By Inderbir Kaur Sandhu, Ph.D


Q: My daughters' CCAT Results (grade 4) were verbal 92 Percentile ; Quantitative 98 percentile ; and non verbal 91 percentile.

Her WISC-IV results were:

Verbal Comprehension 79th percentile
Perceptual Reasoning 68th percentile
and GAI 75th percentile.

Concerns: The day she was administered the WISC-IV she was under a double ear infection (taking antibiotics) and had a low grade fever. She had been absent from school the first two days of the week, went back one day (at my insistence) assessed and then was absent the remainder of the week as she was not well.

I called the psychological assessor the next day to express my concerns about my daughters illness during the testing. She returned my call that evening and at that time gave me the results. She felt that the results were fair and not impacted significantly by the illness and concluded that my daughter did not meet the intellectual criteria for Gifted established by the TCDSB and should remain within the parameters of her present school program.

What further testing can be done to confirm / validate the WISC-IV results? I'm left wondering how much of an impact her illness may have had on her results.

I simply cannot reconcile the vastly different results from CCAT to WISC-IV results taken within 5 months of each other without taking the condition of my daughter at the time into consideration. What are other reasons for such differing results?

Ultimately I just want to ensure that she is placed in the best learning environment for her abilities. What should I do? Thank You.

A: It does sound quite strange that the difference gap is rather large for both the test within such a short time frame.

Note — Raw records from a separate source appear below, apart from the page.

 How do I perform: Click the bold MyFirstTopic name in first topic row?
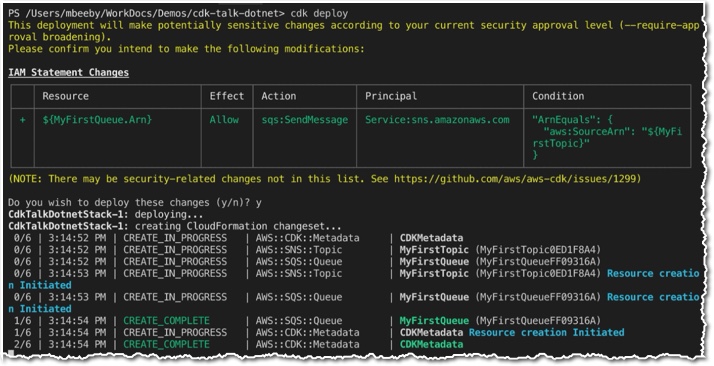pyautogui.click(x=434, y=249)
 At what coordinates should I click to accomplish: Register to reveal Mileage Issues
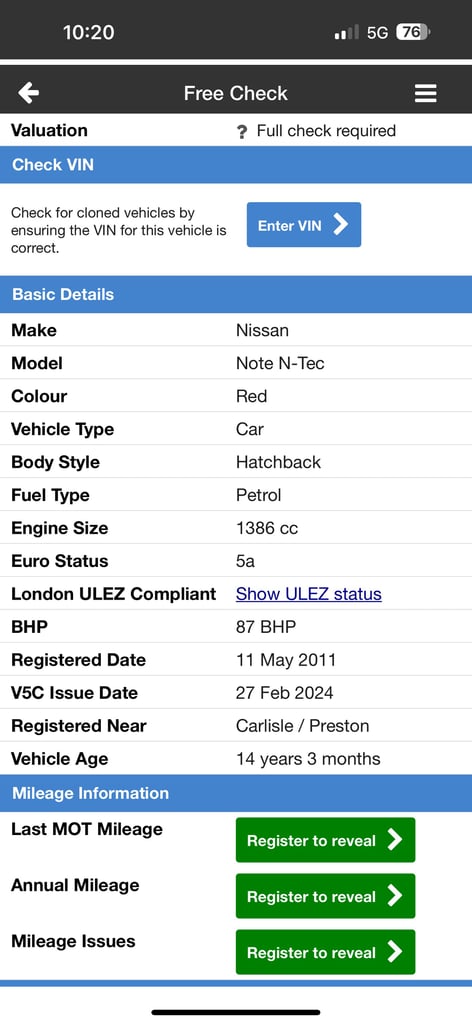tap(325, 952)
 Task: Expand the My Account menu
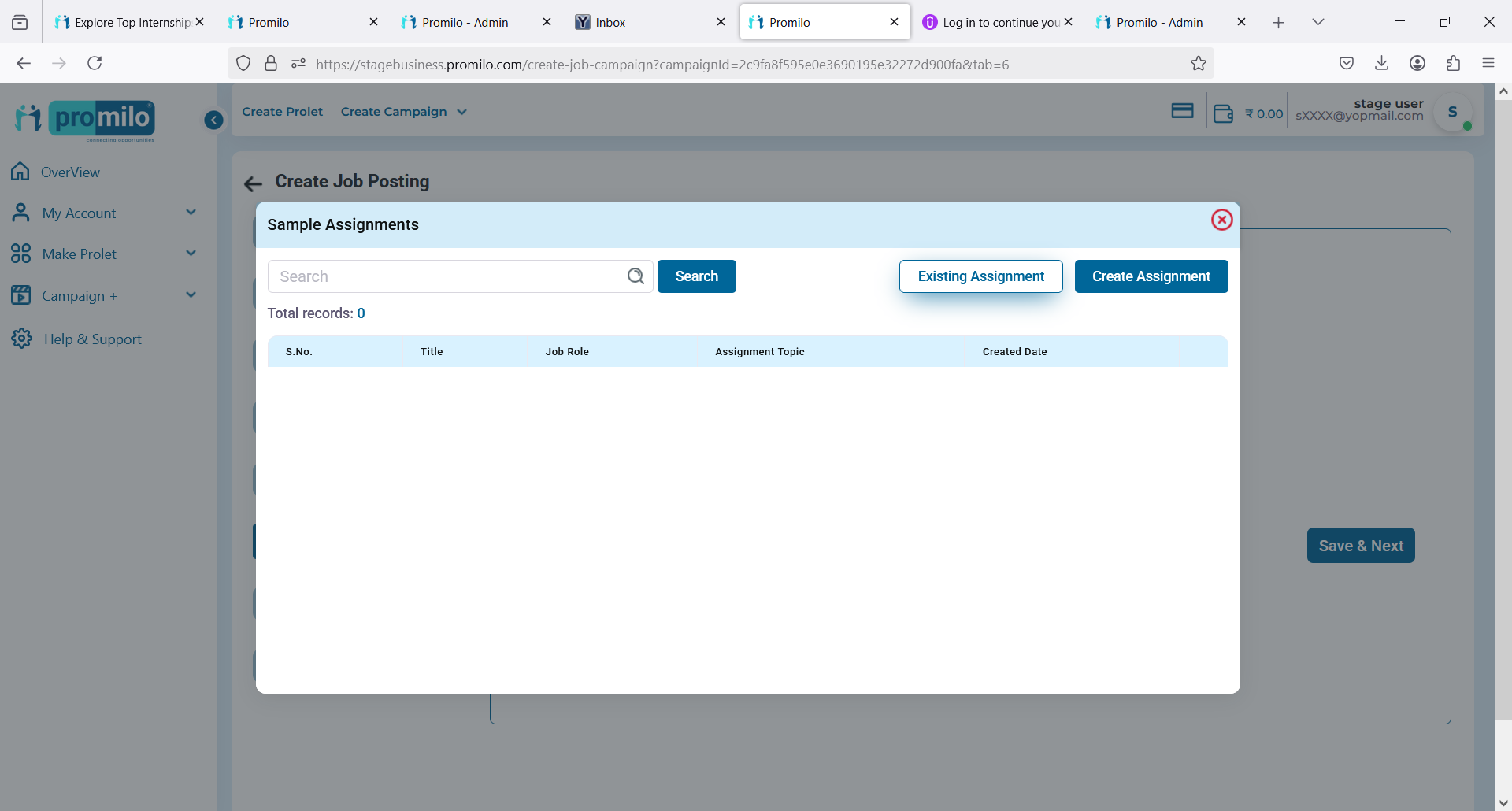coord(190,213)
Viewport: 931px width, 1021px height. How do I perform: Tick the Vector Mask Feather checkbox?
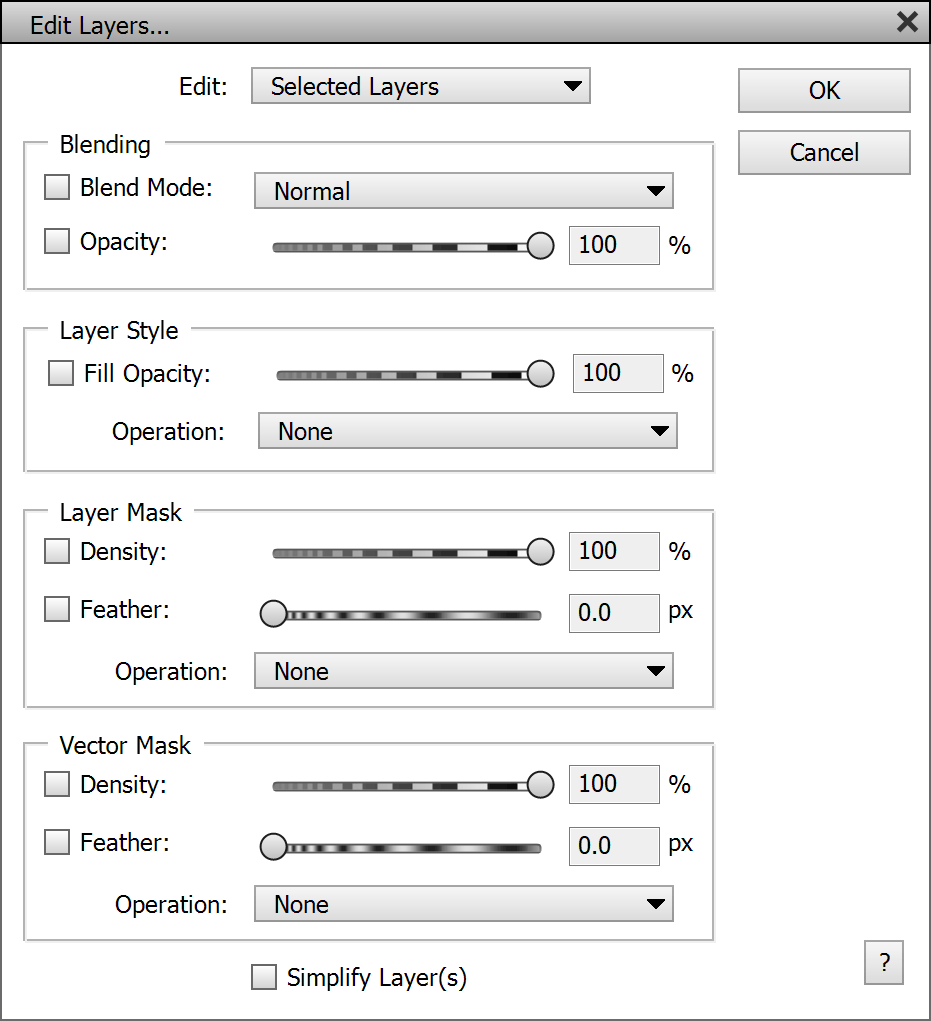tap(58, 843)
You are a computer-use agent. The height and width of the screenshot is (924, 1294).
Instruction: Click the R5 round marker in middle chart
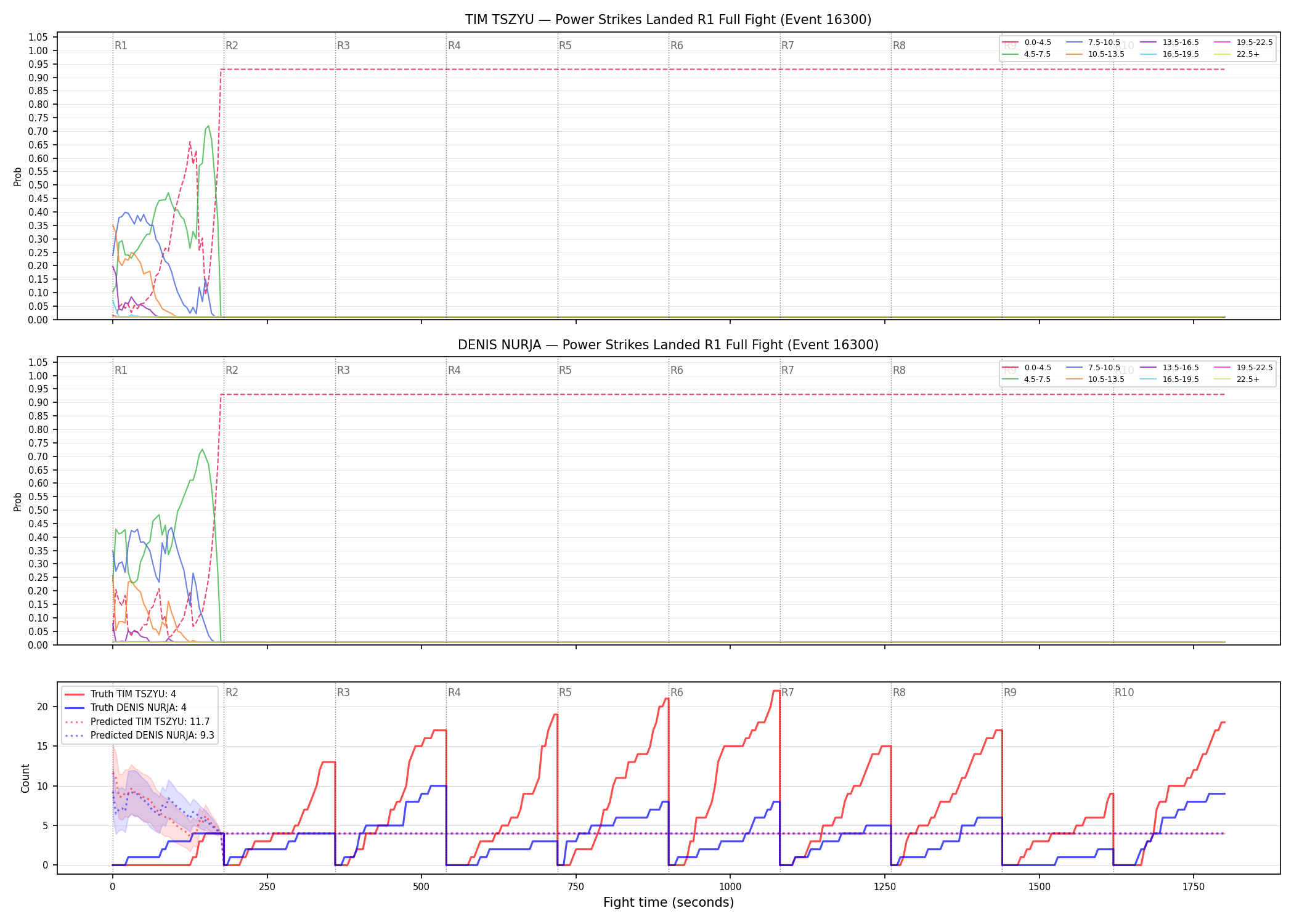click(565, 370)
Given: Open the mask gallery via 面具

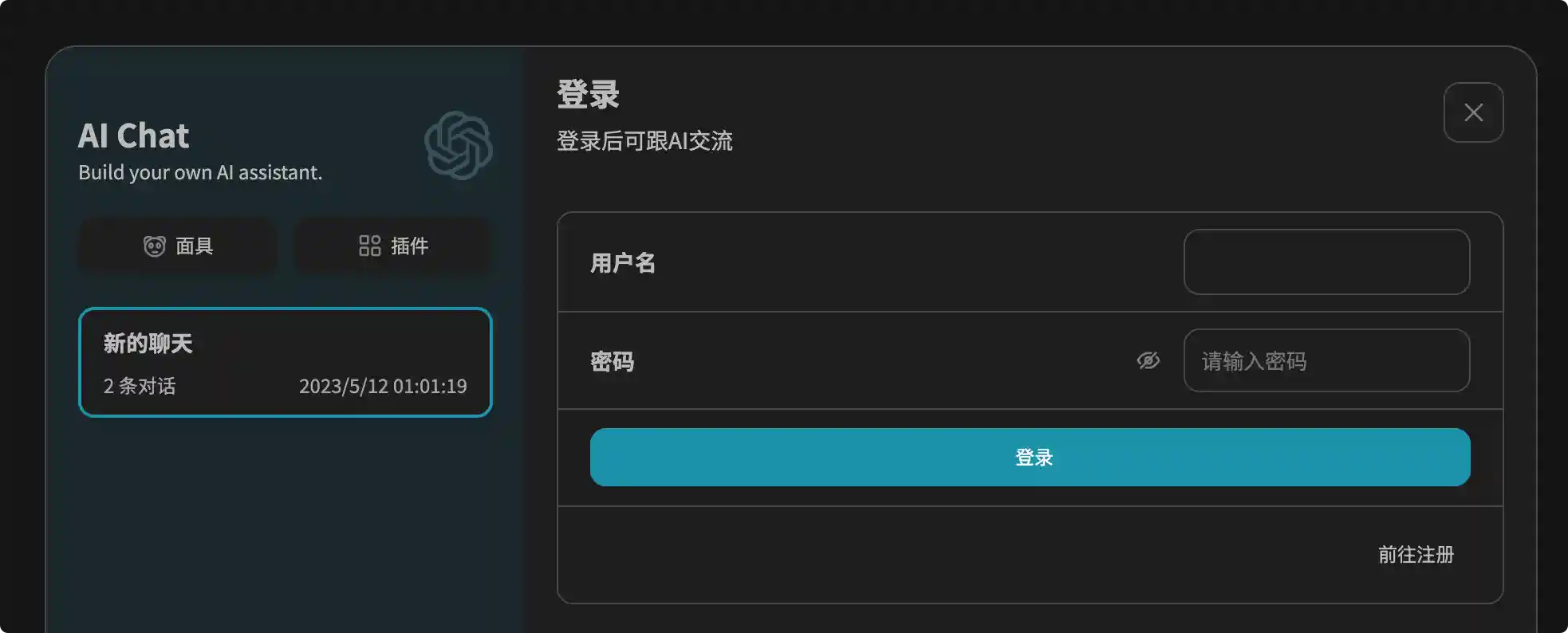Looking at the screenshot, I should click(177, 246).
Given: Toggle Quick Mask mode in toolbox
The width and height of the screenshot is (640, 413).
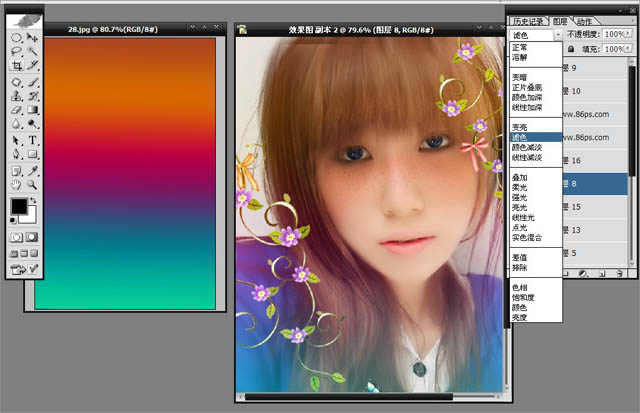Looking at the screenshot, I should click(34, 237).
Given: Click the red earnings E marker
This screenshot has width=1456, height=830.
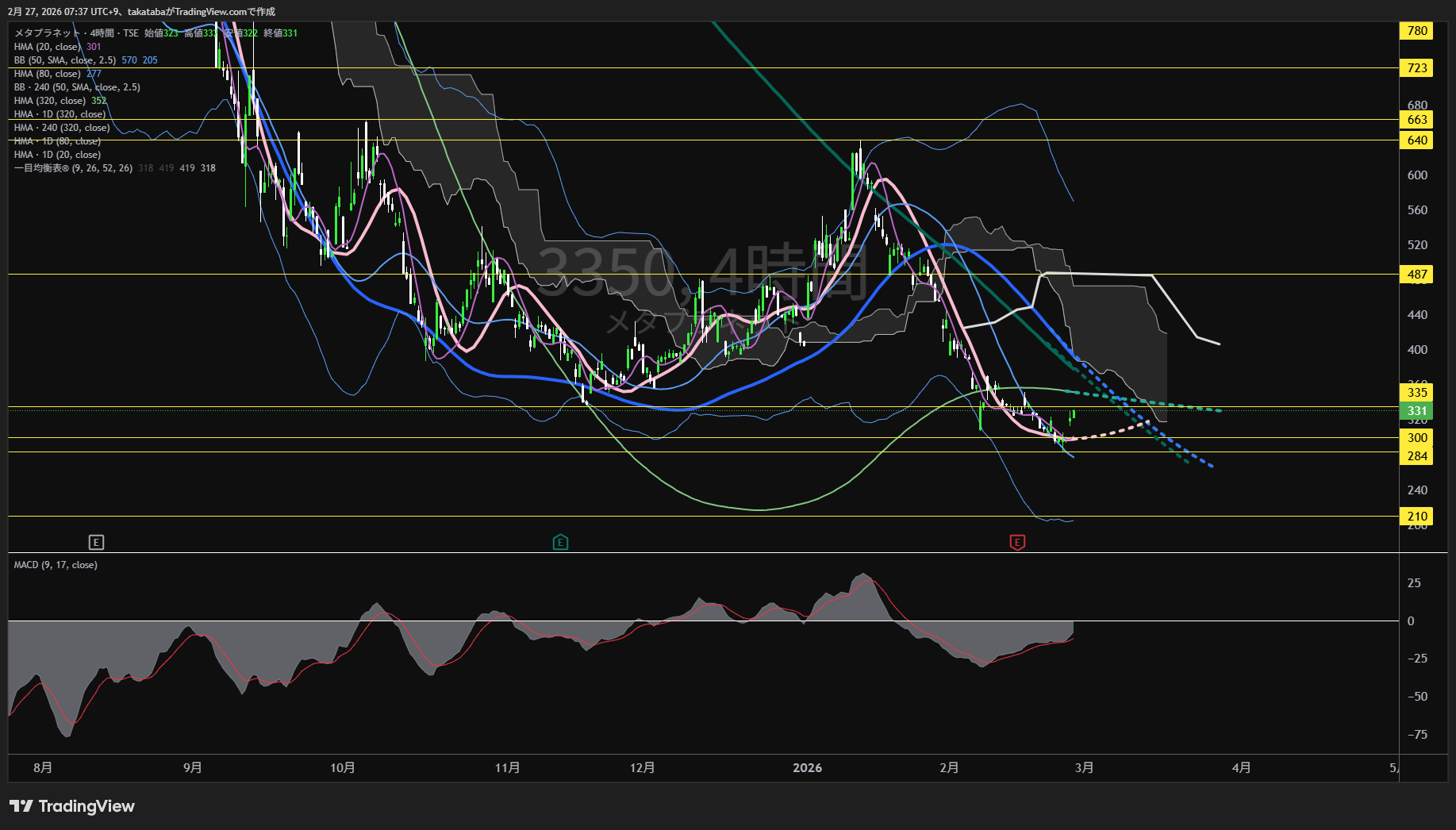Looking at the screenshot, I should [x=1017, y=543].
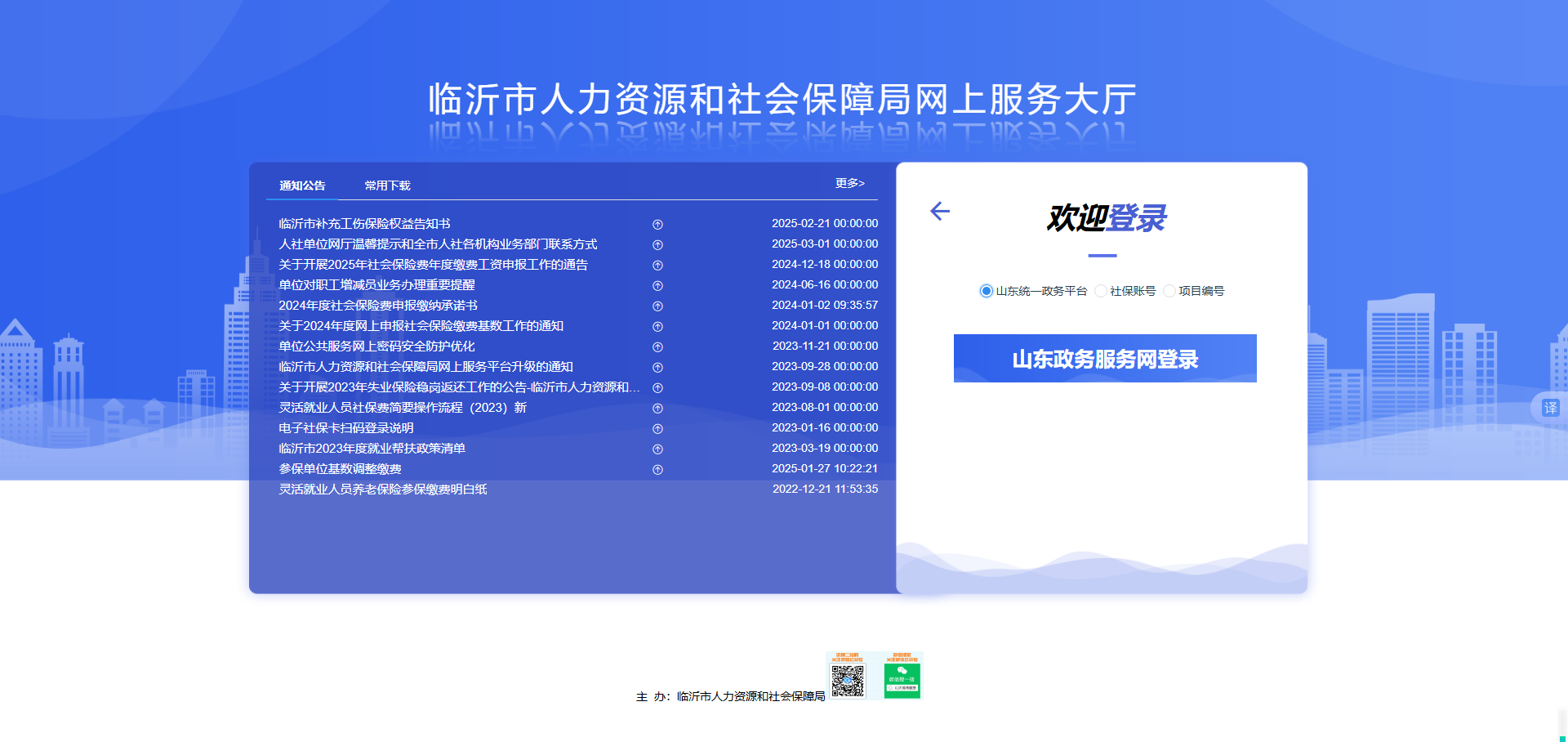The width and height of the screenshot is (1568, 742).
Task: Open the 更多> link for more notices
Action: (x=849, y=183)
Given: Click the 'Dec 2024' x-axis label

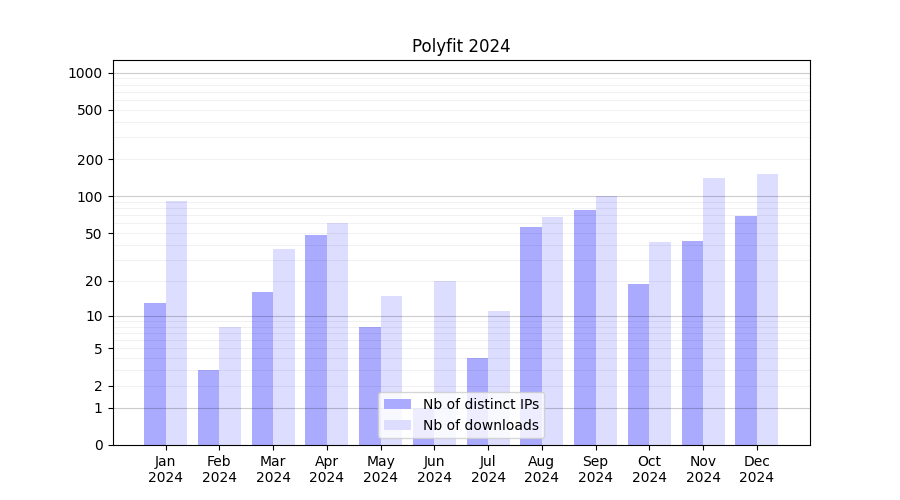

Briefly, The CCAT (Canadian Cognitive Abilities Test) is designed to determine a child's aptitude for learning. In short term, the result may be seen as predicting the student's general achievement in school. The CCAT tests the student's ability to learn and indicates his or her IQ; however, it should not be seen as a test of achieved learning or "schooling knowledge." Since the CCAT does not provide guidance on how to handle scores near the 97 percentile criteria, a suggestion is that scores above the 90 percentile (but below 97) might be seen an indication that further testing is required. This is when a full psycho-educational assessment such as the WISC IV or the Stanford Binet 5 can be used.

A number of gifted programs (for ages 5 through 8 you did not indicate your daughter's age) require at least 95% average score for CCAT. However, for the WISC, the score must be over 98%. Any illness can surely have an impact on scores, especially for perceptual reasoning as in your daughter's case. However, the impact should not be too large. Having said that, the fact that she was able to attend school may indicate that she was able to take the test. The degree of her fever and the medication she was taking (depending on how strong and what the side effects may be) would have an effect on her ability, concentration and focus. In your daughter's case, since you allowed her to take the test despite her illness may indicate to the school that she was indeed well enough to take the test. It is hard to argue on her condition after the test is taken.

Unfortunately, once the WISC is taken; it takes another two years for a retake. The other option is to take the Stanford-Binet 5. (You need to check with the school if this will be considered). If the results are similar to what you may expect, she may be places in a program that meets her needs. For now, if you feel that she should be enriched further but is not in the gifted program, you may want to speak with her teachers to check her progress and involve her in enrichment activities to stimulate her learning. There are many resources on the internet that you could use for this. Do also refer previous responses in my IQ Test and Creativity section.